I have a problem using adfs server.
when i click on link like https://sample.test.com/adfs/ls/idpinitiatedsignon.aspx?loginToRp=https://saml.salesforce.com
it ask me for the adfs user to login but my need it never ask me to enter username and password.I want adfs user's username and password should be in URl.so it redirect the browser to my sites.
Is there any way to do this?

Thanks in advance
Pradeep Kumar

Gnawgnu said...

The ADFS server ideally should be configured with integrated authentication and your IE browser should have it as a trusted site with the log on with current credentials option listed in the security settings for the trusted zone.
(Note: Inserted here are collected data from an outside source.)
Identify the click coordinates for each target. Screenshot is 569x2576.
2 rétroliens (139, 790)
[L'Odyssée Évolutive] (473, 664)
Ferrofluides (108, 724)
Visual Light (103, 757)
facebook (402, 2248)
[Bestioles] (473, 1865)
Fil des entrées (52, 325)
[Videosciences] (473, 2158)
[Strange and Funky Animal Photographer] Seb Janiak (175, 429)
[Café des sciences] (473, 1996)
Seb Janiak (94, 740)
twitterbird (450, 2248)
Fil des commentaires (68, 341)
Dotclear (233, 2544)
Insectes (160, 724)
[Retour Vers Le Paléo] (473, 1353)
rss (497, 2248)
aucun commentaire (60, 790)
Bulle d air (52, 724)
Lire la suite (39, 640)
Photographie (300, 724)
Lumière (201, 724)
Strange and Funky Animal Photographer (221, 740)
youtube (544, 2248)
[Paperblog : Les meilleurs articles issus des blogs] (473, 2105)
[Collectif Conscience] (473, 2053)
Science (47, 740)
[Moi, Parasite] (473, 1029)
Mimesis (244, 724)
The username and password should never be included in the URL, only the encrypted token that's created by the ADFS should be in the URL string. A SAML authentication should never create a scenario where a username or password is stored in a string that goes to the trusting party.

Rob said...

Great write up! Do you know if it will work with Windows Server 2003 SP1 and ADFS 2.0. We wont be ugrading to 2008 for quite a few months

Gnawgnu said...

I think that ADFS 2.0 is only supported on 2008 and above.

Gaurav Gathania said...

Hi Gwawgnu,

Great article and was searching on something for Salesforce setup with ADFS2. We have used the exact same configuration on our ADFS 2 environment now are running into an issues with Salesforce recent changes.

Salesforce latest recommendations are to stop using default proxy certificates for encoding SP initiated SAML authentication request. Salesforce is enforcing this right now for any new Orgs which are on Winter 17 and will gradually roll out for all other orgs by August 7 2017.

We have couple of Salesforce Orgs that are authenticating using a single relying party setup on ADFS 2.0.[ADFS 2 cannot have multiple relying parties for same domain] and with recent recommendation each of Salesforce org has to install its request signing certificate in ADFS.

Can an ADFS relying party have multiple request signing certificates corresponding to each Relying party trust identifiers?